── Extracted text ──

Certification Instructions — You must cross out item (2) above if you have been notified by the IRS that you are currently subject to backup withholding because you have failed to report all interest and dividends on your tax return.
SIGNATURE ___________________________________________________________  DATE __________________, 20__

YOU MUST COMPLETE THE FOLLOWING CERTIFICATE IF YOU WROTE
“APPLIED FOR” IN PART I OF THIS SUBSTITUTE FORM W-9

 
CERTIFICATE OF AWAITING TAXPAYER IDENTIFICATION NUMBER
 
I certify under penalties of perjury that a taxpayer identification number has not been issued to me, and either (a) I have mailed or delivered an application to receive a taxpayer identification number to the appropriate Internal Revenue Service Center or Social Security Administration Office or (b) I intend to mail or deliver an application in the near future. I understand that, notwithstanding the information I provided in Part II of the Substitute Form W-9 (and the fact that I have completed this Certificate of Awaiting Taxpayer Identification Number), 28% of all payments made to me pursuant to the Consolidation shall be retained until I provide a taxpayer identification number to the Payor and that, if I do not provide my taxpayer identification number within sixty (60) days, such retained amounts shall be remitted to the IRS as backup withholding.
 
Signature ___________________________________________________________  Date _____­­­­­­­­­­________________, 20__
 

NOTE:  FAILURE TO COMPLETE AND RETURN THIS FORM MAY RESULT IN BACKUP WITHHOLDING OF 28% ON ANY PAYMENTS MADE TO YOU PURSUANT TO THE CONSOLIDATION. PLEASE REVIEW ENCLOSED GUIDELINES FOR CERTIFICATION OF TAXPAYER IDENTIFICATION NUMBER ON SUBSTITUTE FORM W-9 FOR ADDITIONAL DETAILS.
 
 


 
INSTRUCTIONS
 
1.      Guarantee of Signatures.  Except as otherwise provided below, all signatures on a Letter of Transmittal must be guaranteed by a Canadian Schedule I chartered bank, a member of a recognized Medallion Program approved by The Securities Transfer Association Inc., including the Securities Transfer Agents Medallion Program (STAMP), the Stock Exchange Medallion Program (SEMP) or a member of the New York Stock Exchange Inc., Medallion Signature Program (MSP).  Members of these programs are usually members of a recognized stock exchange in Canada or the United States, members of he Investment Industry Regulatory Organization of Canada, members of the Financial Industry Regulatory Authority, Inc. or banks and trust companies in the United States (an “Eligible Institution”). Signatures on this Letter of Transmittal need not be guaranteed (i) if this Letter of Transmittal is signed by the registered holder(s) of the Shares surrendered herewith and such holder(s) have not completed the box entitled “Special Payment Instructions” on this Letter of Transmittal or (ii) if such Shares are surrendered for the account of an Eligible Institution. See Instruction 4.

───
── Provided records ──

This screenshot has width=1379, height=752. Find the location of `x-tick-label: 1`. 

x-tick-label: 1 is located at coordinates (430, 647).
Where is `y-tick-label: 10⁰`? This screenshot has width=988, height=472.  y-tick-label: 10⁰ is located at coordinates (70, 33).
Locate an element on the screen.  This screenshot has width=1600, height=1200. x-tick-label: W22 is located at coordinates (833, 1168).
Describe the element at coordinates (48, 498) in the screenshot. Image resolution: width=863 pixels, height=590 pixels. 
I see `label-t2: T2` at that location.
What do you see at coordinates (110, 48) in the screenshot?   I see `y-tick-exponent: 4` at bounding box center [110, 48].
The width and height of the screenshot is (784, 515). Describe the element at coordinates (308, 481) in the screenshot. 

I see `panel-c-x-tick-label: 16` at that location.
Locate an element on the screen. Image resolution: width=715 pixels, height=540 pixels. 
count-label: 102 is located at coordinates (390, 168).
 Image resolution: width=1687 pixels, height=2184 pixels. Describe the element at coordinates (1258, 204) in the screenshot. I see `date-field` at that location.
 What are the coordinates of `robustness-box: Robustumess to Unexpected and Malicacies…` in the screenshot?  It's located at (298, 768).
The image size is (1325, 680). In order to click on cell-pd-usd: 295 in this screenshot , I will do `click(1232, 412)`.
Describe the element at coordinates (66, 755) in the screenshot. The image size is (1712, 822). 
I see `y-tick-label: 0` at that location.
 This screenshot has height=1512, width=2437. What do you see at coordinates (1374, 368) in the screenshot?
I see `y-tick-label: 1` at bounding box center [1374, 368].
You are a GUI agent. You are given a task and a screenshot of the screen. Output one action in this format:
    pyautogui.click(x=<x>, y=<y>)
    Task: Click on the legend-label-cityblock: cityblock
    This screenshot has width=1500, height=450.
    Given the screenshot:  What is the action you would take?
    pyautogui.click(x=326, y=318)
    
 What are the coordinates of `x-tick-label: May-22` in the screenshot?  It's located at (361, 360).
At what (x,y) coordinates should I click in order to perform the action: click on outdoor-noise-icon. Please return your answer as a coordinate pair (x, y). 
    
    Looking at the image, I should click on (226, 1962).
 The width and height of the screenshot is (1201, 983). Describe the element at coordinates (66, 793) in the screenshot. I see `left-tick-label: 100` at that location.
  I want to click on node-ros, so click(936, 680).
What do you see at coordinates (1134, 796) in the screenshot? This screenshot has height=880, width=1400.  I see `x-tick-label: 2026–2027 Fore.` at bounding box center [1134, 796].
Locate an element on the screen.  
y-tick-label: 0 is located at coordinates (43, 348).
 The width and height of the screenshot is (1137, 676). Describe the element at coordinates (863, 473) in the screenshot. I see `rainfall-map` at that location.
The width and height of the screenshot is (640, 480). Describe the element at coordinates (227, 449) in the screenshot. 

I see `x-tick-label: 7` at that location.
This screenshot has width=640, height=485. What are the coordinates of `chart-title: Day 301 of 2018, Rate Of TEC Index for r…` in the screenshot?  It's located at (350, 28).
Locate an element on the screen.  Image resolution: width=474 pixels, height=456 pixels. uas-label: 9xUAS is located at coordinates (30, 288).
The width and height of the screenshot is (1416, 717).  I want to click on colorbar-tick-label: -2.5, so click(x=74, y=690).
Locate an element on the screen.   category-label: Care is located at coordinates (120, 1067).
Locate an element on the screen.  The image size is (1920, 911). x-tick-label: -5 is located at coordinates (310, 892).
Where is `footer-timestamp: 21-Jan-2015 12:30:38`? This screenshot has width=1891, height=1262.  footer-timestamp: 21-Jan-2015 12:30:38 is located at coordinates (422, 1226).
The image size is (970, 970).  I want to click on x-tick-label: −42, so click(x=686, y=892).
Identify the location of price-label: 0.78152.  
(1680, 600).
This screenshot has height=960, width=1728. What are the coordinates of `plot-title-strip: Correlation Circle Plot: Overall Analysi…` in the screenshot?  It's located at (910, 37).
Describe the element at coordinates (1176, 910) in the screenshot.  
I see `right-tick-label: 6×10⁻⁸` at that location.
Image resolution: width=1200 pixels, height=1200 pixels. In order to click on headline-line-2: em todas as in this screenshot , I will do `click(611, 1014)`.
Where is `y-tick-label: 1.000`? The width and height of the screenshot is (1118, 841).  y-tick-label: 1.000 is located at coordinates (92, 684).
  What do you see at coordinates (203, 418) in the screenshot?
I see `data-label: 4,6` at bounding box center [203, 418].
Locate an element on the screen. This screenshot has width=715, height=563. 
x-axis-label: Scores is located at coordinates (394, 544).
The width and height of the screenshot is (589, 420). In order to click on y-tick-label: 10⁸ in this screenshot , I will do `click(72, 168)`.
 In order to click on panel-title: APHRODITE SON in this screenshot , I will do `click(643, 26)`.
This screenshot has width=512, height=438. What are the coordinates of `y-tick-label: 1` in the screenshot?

───

### Activity A
Answer these questions using the form excerpt, one answer per line and marked the same way:
(i) What percentage of payments made pursuant to the Consolidation is retained until a taxpayer identification number is provided to the Payor?
(ii) Within how many days must the taxpayer identification number be provided before the retained amounts are remitted to the IRS?
(iii) What kind of Canadian bank can guarantee signatures on a Letter of Transmittal?
### Activity B
Swap "notified" for "informed" in the form excerpt, and write out the passage starting at "Certification Instructions — You" and ending at "your tax return.".

### Expected output A
(i) 28%
(ii) Sixty (60) days
(iii) A Canadian Schedule I chartered bank

### Expected output B
Certification Instructions — You must cross out item (2) above if you have been informed by the IRS that you are currently subject to backup withholding because you have failed to report all interest and dividends on your tax return.